20代前半の頃、付き合っていた彼女がいた。

当時私は、京都市内で下宿をしており、その彼女は、神奈川県出身で京都のある女子大に通う女の子だった。

年齢は私の2つ下。

アルバイト先の焼肉屋さんで出会い、仲の良いグループで遊んでいるうちに付き合う事になった。

「気が効くお姉さん」タイプで、明るく、いつも笑顔の女の子だった。

私が大学4年生、彼女が3年生の夏頃に付き合い始めた。

私は絵に描いたような貧乏学生で、彼女と付き合い始めた当時は、6畳一間のぼろアパートに住んでいた。

風呂とトイレはユニットバスが一応あったけれど、あまりの狭さとドア部分のパッキンの甘さが原因で、シャワーを使うと、湯が廊下に染み出してくるデンジャラスな部屋に住んでいた。

アパート

それが、理由で彼女と付き合い出してからはほとんど自分のアパートに帰らなくなり、彼女のマンションに週5くらいで寝泊りをしていた。

• 表示データ
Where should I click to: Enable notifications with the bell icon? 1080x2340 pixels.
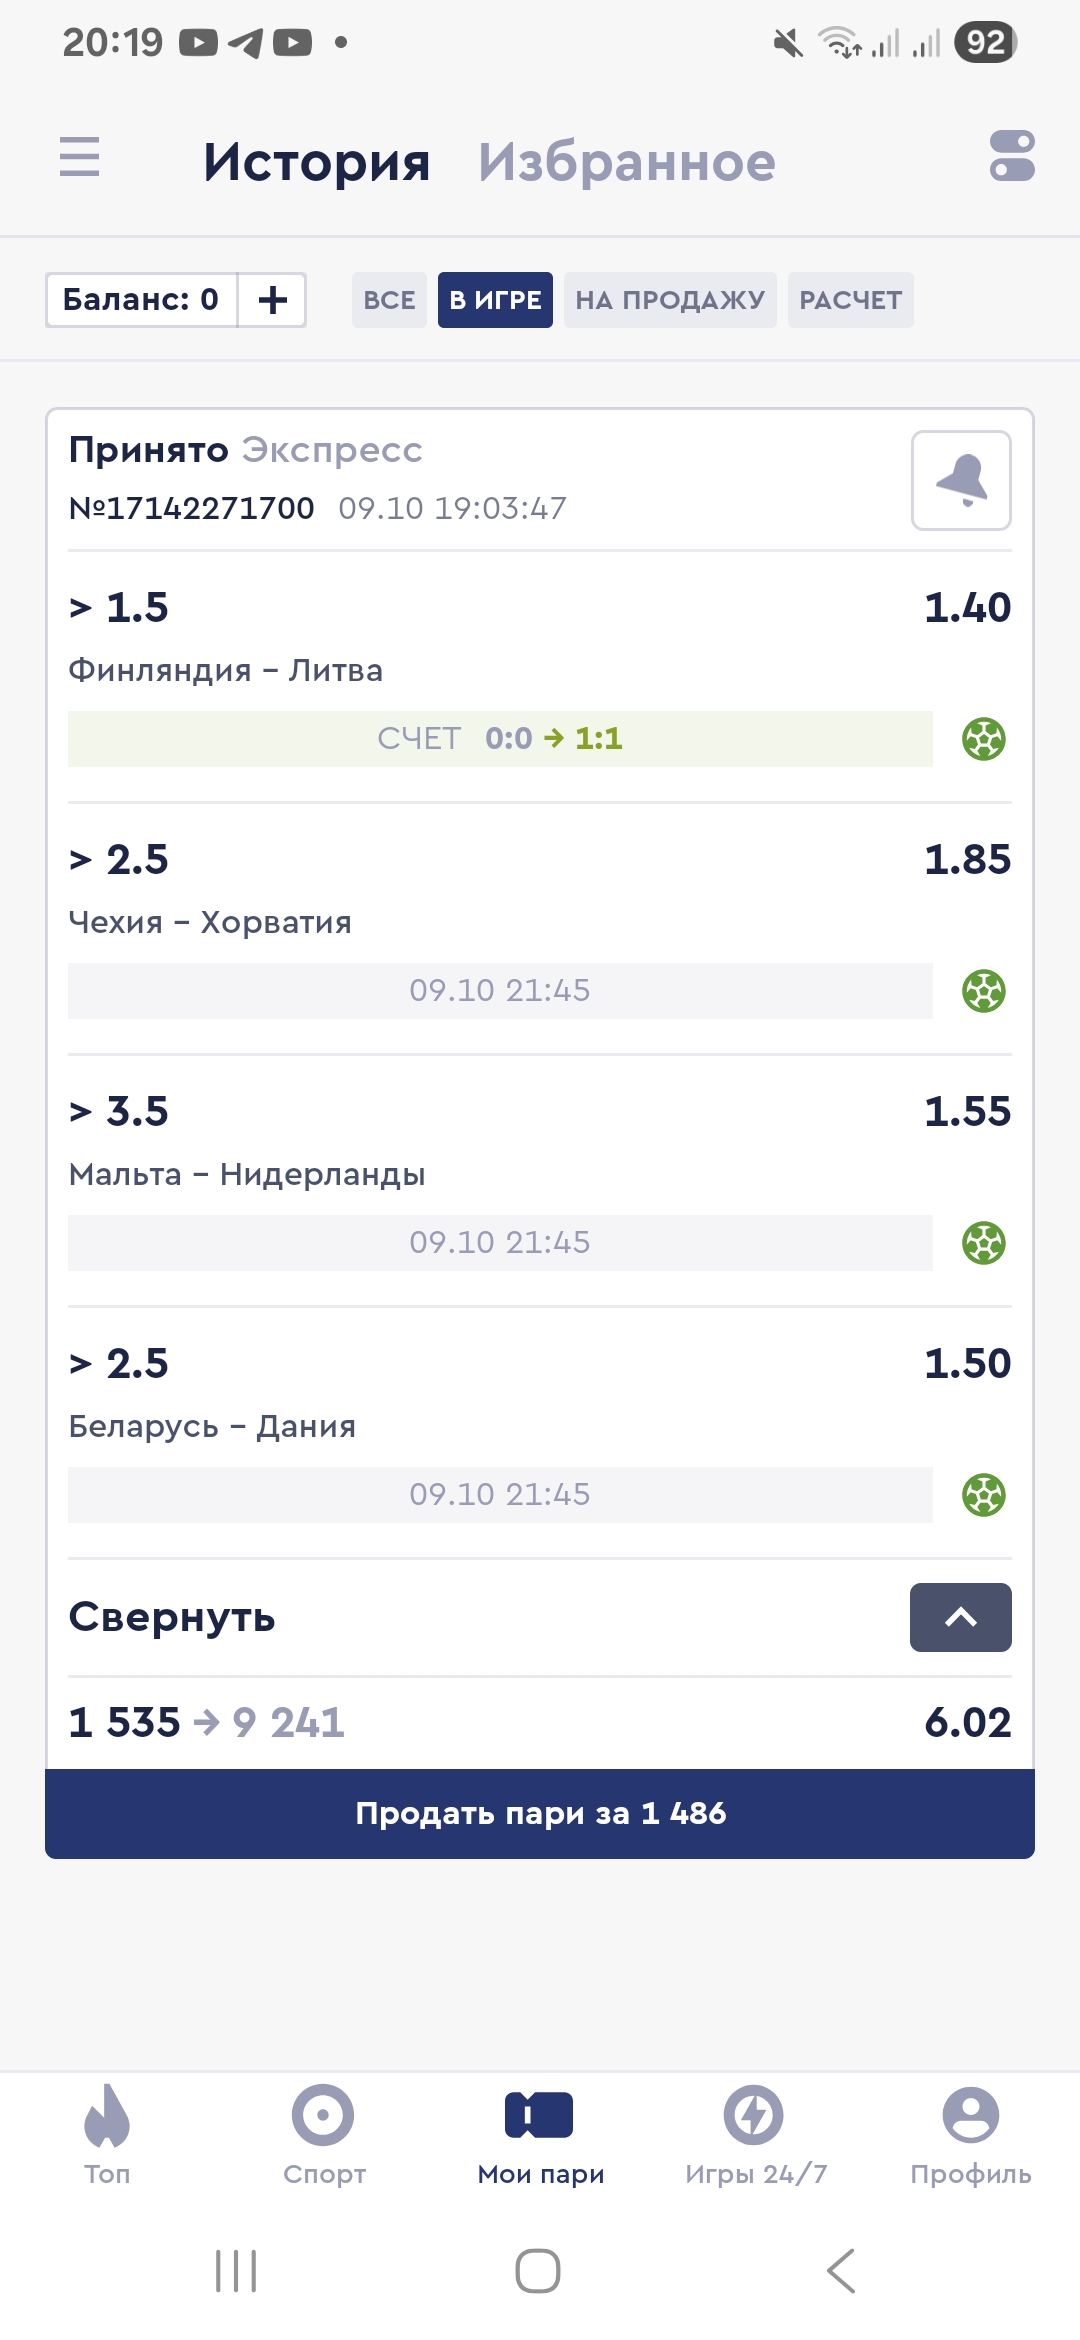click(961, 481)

• やること
上の「読む文章」を、「私が大学4年生、彼女が3年生の夏頃に付き合い始めた。」という言葉のところから一字も変えずに書き出し、「5くらいで寝泊りをしていた。」まで書いたら止めてください。

• 結果はこちら
私が大学4年生、彼女が3年生の夏頃に付き合い始めた。

私は絵に描いたような貧乏学生で、彼女と付き合い始めた当時は、6畳一間のぼろアパートに住んでいた。

風呂とトイレはユニットバスが一応あったけれど、あまりの狭さとドア部分のパッキンの甘さが原因で、シャワーを使うと、湯が廊下に染み出してくるデンジャラスな部屋に住んでいた。

アパート

それが、理由で彼女と付き合い出してからはほとんど自分のアパートに帰らなくなり、彼女のマンションに週5くらいで寝泊りをしていた。